For those of you who have been following the thought leaders in the space, you know that Robert Rudzki has been advocating that the key to your success is to Speak Like a CFO (Part I and Part II) for quite some time now. The reason? It’s often the fastest way to gain respect in a C-Suite that runs on financial metrics.
However, thanks to the jobless recovery, it might also be the fastest way for you to get ahead. As per this recent article in CFO Magazine on the incredible shrinking finance department, a combination of increasing automation, new business models, and offshoring has pushed down the average size of a finance staff by 30% over the past six years (according to The Hackett Group). Furthermore, as CFO’s are more concerned about how can I save my company than how many jobs can I save, the jobs that went away, usually to offshore locations, aren’t likely to come back to the states — ever. As a result, the majority of CFOs (75%) plan to keep domestic finance head count steady in 2011 (while only 15% plan to hire).
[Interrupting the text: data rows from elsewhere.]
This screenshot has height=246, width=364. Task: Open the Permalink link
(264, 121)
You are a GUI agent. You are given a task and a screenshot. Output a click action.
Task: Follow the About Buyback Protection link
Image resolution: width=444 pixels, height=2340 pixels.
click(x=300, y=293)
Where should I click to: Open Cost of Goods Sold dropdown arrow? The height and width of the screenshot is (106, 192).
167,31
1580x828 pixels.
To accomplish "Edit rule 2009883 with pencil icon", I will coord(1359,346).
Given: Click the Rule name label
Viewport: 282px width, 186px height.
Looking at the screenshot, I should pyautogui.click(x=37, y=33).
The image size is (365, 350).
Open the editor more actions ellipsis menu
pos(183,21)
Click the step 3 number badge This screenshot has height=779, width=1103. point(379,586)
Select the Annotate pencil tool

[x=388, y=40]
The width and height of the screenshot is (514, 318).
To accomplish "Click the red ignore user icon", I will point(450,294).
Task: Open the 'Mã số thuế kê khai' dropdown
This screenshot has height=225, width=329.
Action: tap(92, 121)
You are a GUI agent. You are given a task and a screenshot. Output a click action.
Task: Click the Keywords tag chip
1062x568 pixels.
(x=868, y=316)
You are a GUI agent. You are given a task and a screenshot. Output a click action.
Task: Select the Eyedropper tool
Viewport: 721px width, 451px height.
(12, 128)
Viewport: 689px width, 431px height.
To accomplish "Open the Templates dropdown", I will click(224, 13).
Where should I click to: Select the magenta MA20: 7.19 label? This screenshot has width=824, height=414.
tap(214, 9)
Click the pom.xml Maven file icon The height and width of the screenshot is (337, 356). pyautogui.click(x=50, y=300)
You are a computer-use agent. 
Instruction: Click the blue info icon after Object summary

This means that Finance departments are going to continue to be lean, mean, and as overworked as anyone else in the organization. So when you come to them with a great proposal that’s in your language and not theirs, it’s yet another report they have to analyze and do a cost-benefit analysis on before they can judge how good your proposal is relative to the dozens of other proposals on their desk that require the same sort of analysis on which to make a decision. A task that they just don’t have a lot of time for.
But if you come to them with a proposal in their language, with all of the ROX (ROI, ROIC, and ROE) metrics, the impact on cash-flow, the internalized rates of return, and the cost of delaying the decision on a daily, weekly, and monthly basis, all of sudden your proposal (assuming it does have a significant return) becomes many times more attractive than everyone else’s. They not only see the value immediately, but they see that you are trying to help them accomplish their goal of saving the company by insuring that it doesn’t spend more than it can afford to in this tough economic climate.
So learn the language of the CFO. It might just make you the organizational superstar you know you can be.